◆ TASK INSTRUCTIONS
In the material below, the lines to repeat exactly run from the one containing "Click the TSLA DAILY CHART title" to the very last line, both included.

◆ SUPPLIED INFORMATION
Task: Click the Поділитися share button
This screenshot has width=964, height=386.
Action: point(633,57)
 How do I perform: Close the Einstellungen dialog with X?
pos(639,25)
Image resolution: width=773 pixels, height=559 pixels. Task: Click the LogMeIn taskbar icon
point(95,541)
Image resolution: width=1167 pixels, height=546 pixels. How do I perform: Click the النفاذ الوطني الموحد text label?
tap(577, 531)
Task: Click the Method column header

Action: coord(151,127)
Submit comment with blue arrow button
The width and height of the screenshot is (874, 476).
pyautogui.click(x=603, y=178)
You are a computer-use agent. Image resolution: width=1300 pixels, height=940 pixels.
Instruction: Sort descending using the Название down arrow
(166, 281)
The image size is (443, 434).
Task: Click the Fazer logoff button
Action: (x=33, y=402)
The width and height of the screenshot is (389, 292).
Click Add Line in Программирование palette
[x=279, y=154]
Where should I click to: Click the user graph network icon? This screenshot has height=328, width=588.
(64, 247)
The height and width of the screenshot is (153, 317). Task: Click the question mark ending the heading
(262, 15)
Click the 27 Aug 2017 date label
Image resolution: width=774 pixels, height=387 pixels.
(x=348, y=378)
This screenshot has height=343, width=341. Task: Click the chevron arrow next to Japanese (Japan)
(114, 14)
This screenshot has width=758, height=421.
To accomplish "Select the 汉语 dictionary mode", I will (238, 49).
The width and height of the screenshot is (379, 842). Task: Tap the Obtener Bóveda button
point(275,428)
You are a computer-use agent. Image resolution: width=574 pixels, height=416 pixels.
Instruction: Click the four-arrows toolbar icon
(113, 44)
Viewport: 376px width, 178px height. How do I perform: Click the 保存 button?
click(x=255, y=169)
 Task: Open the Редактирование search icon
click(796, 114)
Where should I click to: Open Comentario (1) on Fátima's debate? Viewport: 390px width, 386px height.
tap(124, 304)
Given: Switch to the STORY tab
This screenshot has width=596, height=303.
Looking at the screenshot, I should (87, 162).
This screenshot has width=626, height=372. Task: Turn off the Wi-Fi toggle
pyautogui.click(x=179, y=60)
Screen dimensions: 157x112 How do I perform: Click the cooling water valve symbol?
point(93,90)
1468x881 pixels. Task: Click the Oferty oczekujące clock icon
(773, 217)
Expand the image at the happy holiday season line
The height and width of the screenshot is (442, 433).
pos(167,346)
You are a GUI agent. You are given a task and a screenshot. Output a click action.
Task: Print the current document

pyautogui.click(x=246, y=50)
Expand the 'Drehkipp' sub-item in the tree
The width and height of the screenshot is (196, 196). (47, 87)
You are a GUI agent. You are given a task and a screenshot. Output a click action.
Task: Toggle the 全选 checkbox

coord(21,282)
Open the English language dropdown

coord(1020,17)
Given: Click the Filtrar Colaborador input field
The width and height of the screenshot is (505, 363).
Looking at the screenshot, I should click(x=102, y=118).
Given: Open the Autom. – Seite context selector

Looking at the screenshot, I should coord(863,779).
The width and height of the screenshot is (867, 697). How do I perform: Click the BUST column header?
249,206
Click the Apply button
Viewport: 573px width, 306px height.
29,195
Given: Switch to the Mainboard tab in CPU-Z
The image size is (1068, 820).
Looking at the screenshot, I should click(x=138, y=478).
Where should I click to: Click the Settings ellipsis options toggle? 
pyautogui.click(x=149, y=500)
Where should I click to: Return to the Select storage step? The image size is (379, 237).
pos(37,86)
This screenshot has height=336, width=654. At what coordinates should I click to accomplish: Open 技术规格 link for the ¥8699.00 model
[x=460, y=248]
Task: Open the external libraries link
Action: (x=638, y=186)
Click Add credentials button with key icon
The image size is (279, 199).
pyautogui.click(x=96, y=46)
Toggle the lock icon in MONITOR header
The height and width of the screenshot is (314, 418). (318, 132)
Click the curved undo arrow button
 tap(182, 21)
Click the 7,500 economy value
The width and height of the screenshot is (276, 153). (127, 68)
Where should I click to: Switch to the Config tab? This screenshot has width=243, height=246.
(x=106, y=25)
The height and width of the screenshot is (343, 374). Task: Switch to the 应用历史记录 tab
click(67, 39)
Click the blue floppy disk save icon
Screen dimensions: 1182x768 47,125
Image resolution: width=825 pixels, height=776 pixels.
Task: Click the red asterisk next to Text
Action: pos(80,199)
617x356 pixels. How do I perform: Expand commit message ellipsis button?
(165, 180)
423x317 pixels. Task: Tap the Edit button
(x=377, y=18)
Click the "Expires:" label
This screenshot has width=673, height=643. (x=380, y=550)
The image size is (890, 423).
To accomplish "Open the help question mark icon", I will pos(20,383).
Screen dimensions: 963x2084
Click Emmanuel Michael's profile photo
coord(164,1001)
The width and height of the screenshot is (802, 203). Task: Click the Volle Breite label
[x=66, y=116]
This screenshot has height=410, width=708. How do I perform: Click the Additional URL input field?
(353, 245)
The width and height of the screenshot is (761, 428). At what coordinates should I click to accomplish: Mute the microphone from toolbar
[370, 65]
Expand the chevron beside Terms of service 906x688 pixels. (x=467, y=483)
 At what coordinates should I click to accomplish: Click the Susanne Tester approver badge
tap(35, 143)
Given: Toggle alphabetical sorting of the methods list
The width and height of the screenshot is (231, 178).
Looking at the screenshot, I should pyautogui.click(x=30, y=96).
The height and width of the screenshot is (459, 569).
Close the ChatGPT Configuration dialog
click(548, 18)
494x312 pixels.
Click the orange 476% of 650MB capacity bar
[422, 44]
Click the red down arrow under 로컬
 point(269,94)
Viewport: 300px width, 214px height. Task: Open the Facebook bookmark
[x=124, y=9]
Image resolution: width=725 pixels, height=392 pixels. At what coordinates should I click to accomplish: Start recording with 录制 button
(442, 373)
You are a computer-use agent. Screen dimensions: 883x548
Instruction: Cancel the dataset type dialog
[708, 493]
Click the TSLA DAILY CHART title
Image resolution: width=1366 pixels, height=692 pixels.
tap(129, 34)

◆ RESULT OF THIS EXERCISE
Click the TSLA DAILY CHART title
Image resolution: width=1366 pixels, height=692 pixels.
tap(129, 34)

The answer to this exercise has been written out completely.